Brief:
An exact copy of every entry below is needed.
Data supplied Start Marker
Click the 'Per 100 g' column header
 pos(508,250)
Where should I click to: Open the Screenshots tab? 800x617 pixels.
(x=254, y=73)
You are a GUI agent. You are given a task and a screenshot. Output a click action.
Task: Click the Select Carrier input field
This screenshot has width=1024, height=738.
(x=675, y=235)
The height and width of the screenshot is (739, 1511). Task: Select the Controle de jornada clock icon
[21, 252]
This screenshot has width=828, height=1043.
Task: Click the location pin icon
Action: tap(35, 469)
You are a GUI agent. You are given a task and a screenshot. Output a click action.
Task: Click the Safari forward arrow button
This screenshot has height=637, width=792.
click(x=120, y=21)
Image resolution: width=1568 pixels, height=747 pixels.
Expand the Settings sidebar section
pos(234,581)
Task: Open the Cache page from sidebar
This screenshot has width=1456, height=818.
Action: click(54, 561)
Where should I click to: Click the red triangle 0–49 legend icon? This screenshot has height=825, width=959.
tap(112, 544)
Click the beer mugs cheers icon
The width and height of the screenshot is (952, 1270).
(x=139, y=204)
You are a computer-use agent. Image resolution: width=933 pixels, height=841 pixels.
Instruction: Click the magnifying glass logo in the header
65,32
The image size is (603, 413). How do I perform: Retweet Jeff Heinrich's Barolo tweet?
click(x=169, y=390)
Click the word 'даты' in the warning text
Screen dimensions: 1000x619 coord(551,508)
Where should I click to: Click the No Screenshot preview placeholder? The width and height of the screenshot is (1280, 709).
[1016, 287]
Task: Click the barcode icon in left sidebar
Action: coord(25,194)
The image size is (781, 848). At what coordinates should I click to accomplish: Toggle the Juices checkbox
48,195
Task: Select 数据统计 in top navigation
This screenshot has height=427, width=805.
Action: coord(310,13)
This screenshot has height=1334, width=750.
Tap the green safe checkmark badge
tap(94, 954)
Data supplied End Marker
Reply:
Click the 'Per 100 g' column header
 pos(508,250)
Where should I click to: Open the Screenshots tab? 800x617 pixels.
(x=254, y=73)
You are a GUI agent. You are given a task and a screenshot. Output a click action.
Task: Click the Select Carrier input field
This screenshot has width=1024, height=738.
(x=675, y=235)
The height and width of the screenshot is (739, 1511). Task: Select the Controle de jornada clock icon
[21, 252]
This screenshot has width=828, height=1043.
Task: Click the location pin icon
Action: tap(35, 469)
You are a GUI agent. You are given a task and a screenshot. Output a click action.
Task: Click the Safari forward arrow button
This screenshot has height=637, width=792.
click(x=120, y=21)
Image resolution: width=1568 pixels, height=747 pixels.
Expand the Settings sidebar section
pos(234,581)
Task: Open the Cache page from sidebar
This screenshot has width=1456, height=818.
Action: click(54, 561)
Where should I click to: Click the red triangle 0–49 legend icon? This screenshot has height=825, width=959.
tap(112, 544)
Click the beer mugs cheers icon
The width and height of the screenshot is (952, 1270).
(x=139, y=204)
You are a computer-use agent. Image resolution: width=933 pixels, height=841 pixels.
Instruction: Click the magnifying glass logo in the header
65,32
The image size is (603, 413). How do I perform: Retweet Jeff Heinrich's Barolo tweet?
click(x=169, y=390)
Click the word 'даты' in the warning text
Screen dimensions: 1000x619 coord(551,508)
Where should I click to: Click the No Screenshot preview placeholder? The width and height of the screenshot is (1280, 709).
[1016, 287]
Task: Click the barcode icon in left sidebar
Action: coord(25,194)
The image size is (781, 848). At what coordinates should I click to accomplish: Toggle the Juices checkbox
48,195
Task: Select 数据统计 in top navigation
This screenshot has height=427, width=805.
Action: coord(310,13)
This screenshot has height=1334, width=750.
Tap the green safe checkmark badge
tap(94, 954)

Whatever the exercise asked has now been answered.